The practical message is not to assume. Whether a given stablecoin, token or flow falls under one regime, the other, or both is a question to be worked through deliberately, with reference to the primary legislation and appropriate advice.

Operational benefits of coordinated controls

When a firm does operate across both worlds — within its permissions — there are real operational benefits to coordinating fiat and crypto controls rather than running them as separate silos:

  • a single view of a customer across euro and crypto activity;
  • consistent screening and monitoring applied to both sides of a conversion;
  • reconciliation that ties fiat movements to crypto movements;
  • one decision trail that regulators and auditors can follow.

Fintech Meta’s intended design keeps fiat and crypto on separate ledgers for integrity, while reconciling them into a single operating view. Conversion is treated as a controlled workflow with supported-asset policy, counterparty rules and monitoring — not as an unrestricted feature.

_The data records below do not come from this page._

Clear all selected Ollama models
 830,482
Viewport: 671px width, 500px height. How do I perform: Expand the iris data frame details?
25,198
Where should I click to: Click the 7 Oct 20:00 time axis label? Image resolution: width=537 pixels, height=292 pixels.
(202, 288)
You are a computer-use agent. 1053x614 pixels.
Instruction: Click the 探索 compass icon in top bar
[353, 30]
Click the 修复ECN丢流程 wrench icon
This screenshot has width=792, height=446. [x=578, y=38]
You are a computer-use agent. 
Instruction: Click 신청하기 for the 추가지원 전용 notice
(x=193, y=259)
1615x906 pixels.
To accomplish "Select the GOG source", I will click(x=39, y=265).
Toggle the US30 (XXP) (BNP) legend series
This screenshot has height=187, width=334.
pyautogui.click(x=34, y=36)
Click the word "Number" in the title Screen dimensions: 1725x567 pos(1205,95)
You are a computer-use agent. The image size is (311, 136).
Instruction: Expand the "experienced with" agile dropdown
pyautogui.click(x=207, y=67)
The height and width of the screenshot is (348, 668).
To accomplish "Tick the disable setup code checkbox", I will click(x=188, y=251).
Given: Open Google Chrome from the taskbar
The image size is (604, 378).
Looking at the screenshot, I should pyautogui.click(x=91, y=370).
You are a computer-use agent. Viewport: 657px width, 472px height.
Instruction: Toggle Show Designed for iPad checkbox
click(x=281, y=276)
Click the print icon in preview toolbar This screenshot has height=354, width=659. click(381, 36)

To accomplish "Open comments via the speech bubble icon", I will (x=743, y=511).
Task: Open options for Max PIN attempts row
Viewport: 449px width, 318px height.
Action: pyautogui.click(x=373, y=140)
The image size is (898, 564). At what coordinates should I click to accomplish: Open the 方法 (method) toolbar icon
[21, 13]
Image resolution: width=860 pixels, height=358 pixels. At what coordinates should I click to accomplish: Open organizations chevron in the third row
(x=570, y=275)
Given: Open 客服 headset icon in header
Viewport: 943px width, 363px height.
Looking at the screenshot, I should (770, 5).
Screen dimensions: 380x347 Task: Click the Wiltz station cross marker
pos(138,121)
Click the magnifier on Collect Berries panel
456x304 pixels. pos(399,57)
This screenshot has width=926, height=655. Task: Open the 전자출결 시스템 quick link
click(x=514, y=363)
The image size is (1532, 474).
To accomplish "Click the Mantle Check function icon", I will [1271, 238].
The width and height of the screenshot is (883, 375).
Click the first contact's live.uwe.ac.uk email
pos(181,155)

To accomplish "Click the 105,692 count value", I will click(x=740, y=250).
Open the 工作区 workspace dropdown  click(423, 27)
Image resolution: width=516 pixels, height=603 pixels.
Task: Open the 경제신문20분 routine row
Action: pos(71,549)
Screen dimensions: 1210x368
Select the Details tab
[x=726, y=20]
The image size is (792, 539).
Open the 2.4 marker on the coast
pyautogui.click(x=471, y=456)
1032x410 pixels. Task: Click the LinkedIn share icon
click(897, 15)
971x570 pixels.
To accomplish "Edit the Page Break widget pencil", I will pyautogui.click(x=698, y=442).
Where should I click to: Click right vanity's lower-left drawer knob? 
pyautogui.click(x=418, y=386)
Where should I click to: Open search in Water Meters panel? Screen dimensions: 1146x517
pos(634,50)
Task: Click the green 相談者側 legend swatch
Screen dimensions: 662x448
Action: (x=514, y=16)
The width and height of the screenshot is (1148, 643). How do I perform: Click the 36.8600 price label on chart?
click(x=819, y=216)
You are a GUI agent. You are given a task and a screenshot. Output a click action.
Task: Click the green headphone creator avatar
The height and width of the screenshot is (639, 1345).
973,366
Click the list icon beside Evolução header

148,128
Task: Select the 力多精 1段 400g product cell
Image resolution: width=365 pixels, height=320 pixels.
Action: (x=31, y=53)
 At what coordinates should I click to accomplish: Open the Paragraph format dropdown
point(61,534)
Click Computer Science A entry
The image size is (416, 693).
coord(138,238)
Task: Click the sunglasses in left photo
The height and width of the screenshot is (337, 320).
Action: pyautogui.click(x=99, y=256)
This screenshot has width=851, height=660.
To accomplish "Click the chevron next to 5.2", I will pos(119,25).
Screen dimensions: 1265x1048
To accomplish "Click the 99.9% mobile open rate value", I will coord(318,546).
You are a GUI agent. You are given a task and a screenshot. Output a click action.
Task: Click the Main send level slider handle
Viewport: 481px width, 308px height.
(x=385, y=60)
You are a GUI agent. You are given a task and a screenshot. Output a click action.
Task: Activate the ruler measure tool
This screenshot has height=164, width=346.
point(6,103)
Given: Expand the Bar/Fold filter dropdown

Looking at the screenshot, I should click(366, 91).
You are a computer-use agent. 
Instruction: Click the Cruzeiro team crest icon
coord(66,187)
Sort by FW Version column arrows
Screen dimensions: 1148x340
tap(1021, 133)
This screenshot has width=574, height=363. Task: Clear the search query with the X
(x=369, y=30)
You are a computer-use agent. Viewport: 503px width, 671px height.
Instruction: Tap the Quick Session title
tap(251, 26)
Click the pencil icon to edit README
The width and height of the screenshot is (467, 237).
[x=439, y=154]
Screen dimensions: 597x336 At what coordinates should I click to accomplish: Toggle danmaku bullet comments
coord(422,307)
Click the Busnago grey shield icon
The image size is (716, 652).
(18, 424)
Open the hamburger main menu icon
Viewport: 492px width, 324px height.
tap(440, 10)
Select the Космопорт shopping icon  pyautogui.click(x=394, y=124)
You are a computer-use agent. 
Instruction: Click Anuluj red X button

The most common failure mode is drift: a firm gradually offers services just beyond its authorisation because a product “felt adjacent”. Mapping the legal perimeter — writing down exactly which services are authorised, under which regime, and where partners are relied upon — turns that risk into an explicit, managed decision. It also makes the operating model legible to counterparties, banking partners and regulators.

Practical takeaways

  • Treat e-money/payments and crypto-asset services as separate regimes with separate permissions.
  • Do not assume one authorisation covers another, or that one service covers another within a regime.
  • Analyse EMT and stablecoin flows specifically; overlaps are real.
  • Coordinate fiat and crypto controls operationally, but keep the legal perimeter explicit.

Fintech Meta is developing this coordinated model. The capabilities described are planned and subject to the relevant authorisations and partner approvals.

This article is for general information only and does not constitute legal, regulatory or financial advice. Refer to the primary legislation and qualified advisers for your specific situation.

Sources: General references: EMD2 (Directive 2009/110/EC); MiCA (Regulation (EU) 2023/1114). Consult the primary texts and your advisers for specifics.

This article is for general information only and does not constitute legal, investment, tax or financial advice. It describes planned capabilities of Fintech Meta UAB, which is currently pre-authorisation; regulated services will only become available after the required authorisations and approvals are obtained.